Jim and I were having a conversation about how I am feeling the other day...in one of the few times that we have been able to be alone recently. He reminded me to be present in the moment. 5 years from now, how different will our life be? Delainey will be almost 16...is she going to want to hang out with us? Jim's parents have a lot of health issues, we don't like to think about it, but will they still be with us then? Things in life can change so quickly, I need to find ways to live in the here and now.
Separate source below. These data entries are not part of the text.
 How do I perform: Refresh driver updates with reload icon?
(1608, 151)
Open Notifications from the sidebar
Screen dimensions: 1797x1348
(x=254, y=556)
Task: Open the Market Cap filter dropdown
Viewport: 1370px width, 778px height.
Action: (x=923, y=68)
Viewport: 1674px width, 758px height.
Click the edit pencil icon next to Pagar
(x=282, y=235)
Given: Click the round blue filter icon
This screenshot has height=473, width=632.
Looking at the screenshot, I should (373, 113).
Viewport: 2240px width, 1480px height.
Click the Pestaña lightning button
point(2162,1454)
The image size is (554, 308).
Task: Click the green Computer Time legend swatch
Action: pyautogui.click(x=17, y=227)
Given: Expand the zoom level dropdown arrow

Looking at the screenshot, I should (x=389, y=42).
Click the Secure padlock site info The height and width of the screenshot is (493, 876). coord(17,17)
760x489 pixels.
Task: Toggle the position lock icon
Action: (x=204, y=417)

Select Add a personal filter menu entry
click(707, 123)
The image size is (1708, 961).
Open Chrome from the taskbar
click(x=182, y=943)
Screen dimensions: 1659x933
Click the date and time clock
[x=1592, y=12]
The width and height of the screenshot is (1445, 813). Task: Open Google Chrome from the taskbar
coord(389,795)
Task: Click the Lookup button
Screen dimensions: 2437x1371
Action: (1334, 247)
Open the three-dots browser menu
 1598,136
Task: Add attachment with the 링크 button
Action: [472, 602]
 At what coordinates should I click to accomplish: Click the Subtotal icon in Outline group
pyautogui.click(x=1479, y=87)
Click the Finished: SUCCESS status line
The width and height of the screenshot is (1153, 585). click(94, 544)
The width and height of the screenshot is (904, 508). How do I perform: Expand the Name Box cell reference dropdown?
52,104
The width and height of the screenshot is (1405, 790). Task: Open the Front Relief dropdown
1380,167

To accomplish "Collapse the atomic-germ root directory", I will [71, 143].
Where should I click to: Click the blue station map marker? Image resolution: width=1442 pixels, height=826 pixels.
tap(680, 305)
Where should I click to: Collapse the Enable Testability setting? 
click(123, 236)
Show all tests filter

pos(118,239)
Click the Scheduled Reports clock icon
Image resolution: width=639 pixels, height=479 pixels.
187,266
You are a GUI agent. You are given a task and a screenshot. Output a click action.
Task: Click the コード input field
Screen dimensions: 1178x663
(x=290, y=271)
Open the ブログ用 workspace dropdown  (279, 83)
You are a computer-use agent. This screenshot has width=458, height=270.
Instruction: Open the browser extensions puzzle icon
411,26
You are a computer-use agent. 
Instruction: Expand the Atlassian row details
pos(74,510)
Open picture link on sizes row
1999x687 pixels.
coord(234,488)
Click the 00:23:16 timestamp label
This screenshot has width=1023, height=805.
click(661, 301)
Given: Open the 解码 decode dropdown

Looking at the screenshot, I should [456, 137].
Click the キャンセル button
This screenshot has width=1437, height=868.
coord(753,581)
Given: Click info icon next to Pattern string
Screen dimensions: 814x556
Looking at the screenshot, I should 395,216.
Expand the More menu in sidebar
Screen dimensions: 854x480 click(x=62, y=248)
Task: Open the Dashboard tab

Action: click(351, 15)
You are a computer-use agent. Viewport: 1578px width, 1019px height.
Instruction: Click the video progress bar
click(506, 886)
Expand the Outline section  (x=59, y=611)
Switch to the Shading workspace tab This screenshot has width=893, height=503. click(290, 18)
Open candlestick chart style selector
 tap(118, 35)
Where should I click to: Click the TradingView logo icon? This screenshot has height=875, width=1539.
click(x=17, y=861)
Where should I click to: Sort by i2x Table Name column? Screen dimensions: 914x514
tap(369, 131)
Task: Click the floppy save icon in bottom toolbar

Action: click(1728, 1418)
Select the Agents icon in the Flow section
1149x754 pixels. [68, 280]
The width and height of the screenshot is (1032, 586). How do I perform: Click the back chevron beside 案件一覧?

One of the things that I am working on is a daily/weekly schedule for myself. I have a friend who has morning schedules, afternoon schedules, and evening schedules. That much would make me even more stressed out. I would focus on all the things that I didn't get done instead of looking at what was done. I also need to focus a way on doing things that I enjoy. I have been spending lots of time recently coloring. It's mindless enjoyment, I can do it while I am with the family, and I don't feel that it takes away from my family. We have lots of family time with the three of us. Delainey and I have lots of time for the two of us. Jim and I struggle to find that time together. We know that some day we will have all kinds of time alone, but we need to have that now as well. I also need to work on time for me to be alone. Whether it is going to the library while Delainey is at swimming or sitting in my car at lunch time, I need time alone. Jim will tell you that when I get time alone, I am a happier person.
For now, I am working on changing the things that I can change. The things that I cannot change, I need to be able to let go...some how. I need to focus on the here and now, enjoying the little things that make up my life. In the mean time, if you see my sitting in my car, I probably just need a moment to myself!